Several of the members had read it and were all RAVING about it.
Then in January it won the Asian/Pacific American Award for Literature, so when this book was recommended as a contender for Tell Me What to Read? It took me all of 5 seconds to give it one of the three spots.
And, whoa, Front Desk was just as good as I hoped.
front desk by kelly yang
Mia and her parents immigrated from China (it’s the early 90s) and life in the U.S. isn’t what they imagined when they left behind everything they knew in China.
Mia’s parents (including her engineer mother) have worked multiple low-paying, back-breaking jobs, but things seem to be looking up when they land a job managing the Calivista Motel in southern California.
Not only is the money reasonably good, but they get free rent living in the hotel. And Mia gets to run the front desk, even though she’s only ten (because it takes all of her parents’ time to clean the rooms). What could be better?
A lot, it turns out.
The owner, Mr. Yao, seems to have a heart made of stone and he’ll take any chance to dock her parents’ pay (the industrial washer breaks their first week? Their fault, naturally, so they’ll need to pay for it).
And if he finds out that they’re letting other immigrants stay a few nights for free in empty rooms?
Well, it won’t be pretty, let’s just say that.
And as if working an adult job isn’t enough, Mia is also trying to make friends at school and learn to be a great writer. Which is doubly hard when her mom is convinced she’ll never be a good writer since English isn’t her first language and she ought to just stick to math.
I LOVED Front Desk.
I thought Mia was such a strong character – she was smart and capable, but also acted like a ten-year-old most of the time.
And the supporting characters – her parents, the kids at her school, the immigrants who came to find temporary shelter in the hotel, the family they left behind in China – were all brimming with life and made the whole story feel rich and real.
Front Desk is also fairly heartbreaking. It’s so painful to watch her parents work themselves to the bone with no real hope of ever getting ahead and to see other families struggling to make it in a foreign country.
And attending elementary school isn’t a walk in the park either.
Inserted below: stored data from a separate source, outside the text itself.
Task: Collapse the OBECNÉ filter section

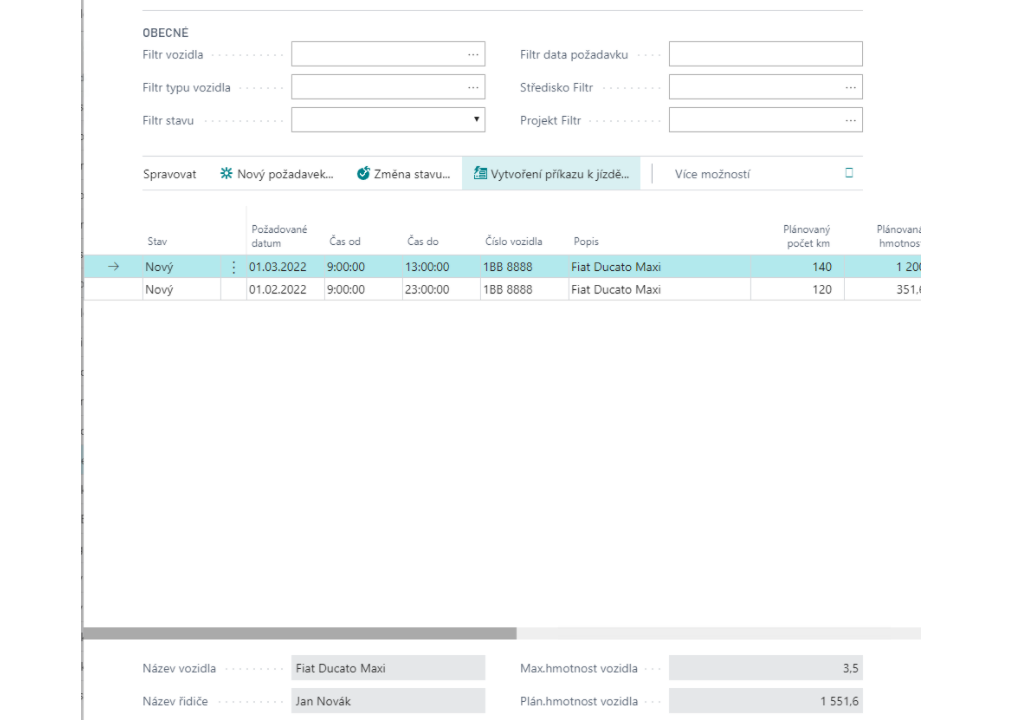Action: coord(166,32)
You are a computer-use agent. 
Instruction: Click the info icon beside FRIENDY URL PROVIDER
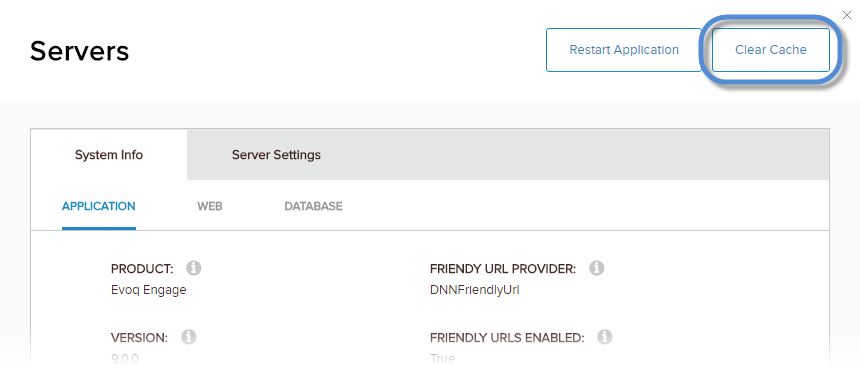click(597, 268)
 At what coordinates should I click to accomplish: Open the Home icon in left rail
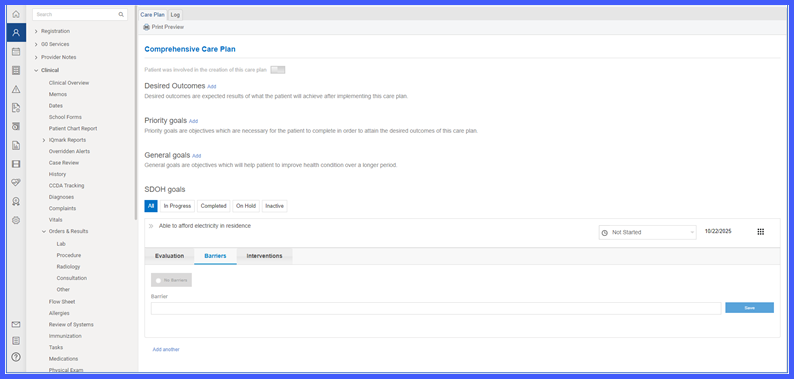click(x=16, y=14)
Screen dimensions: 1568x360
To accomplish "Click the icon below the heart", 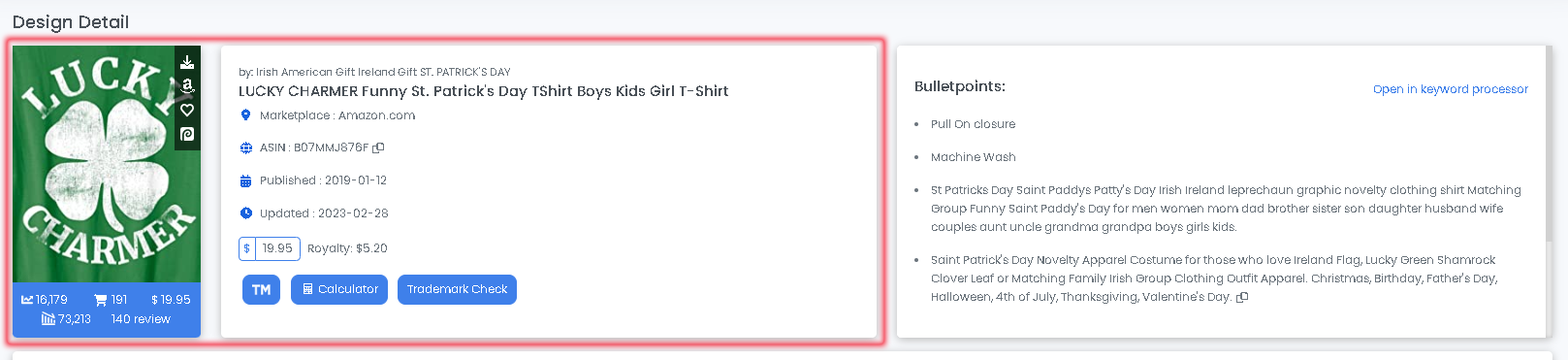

She’s made fun of because her clothing is all secondhand and her desire to be a writer sometimes seems so impossible when English isn’t her first language and her mom is so certain she’ll fail.
It’s also funny and sweet and hopeful. I loved every page of it and I can’t wait to read it with my girls in another year or two.
Front Desk is also based on Kelly Yang’s own experiences growing up as a young Chinese immigrant in California, helping her parents run motels (she went on to attend college at THIRTEEN and graduated from UC Berkeley and then Harvard Law). The note at the end of the book about her own experiences and the experiences of other immigrants was the perfect
I finished this book on the airplane on my way to Mom 2.0 and when I met Gretchen Rubin and she asked what I was reading (a sure way to make sure I can’t stop talking for a solid 5 minutes), I raved about this book and told her that probably one of her three children’s lit book clubs should definitely read it.
And I’m going to say the same to you – you should DEFINITELY read it.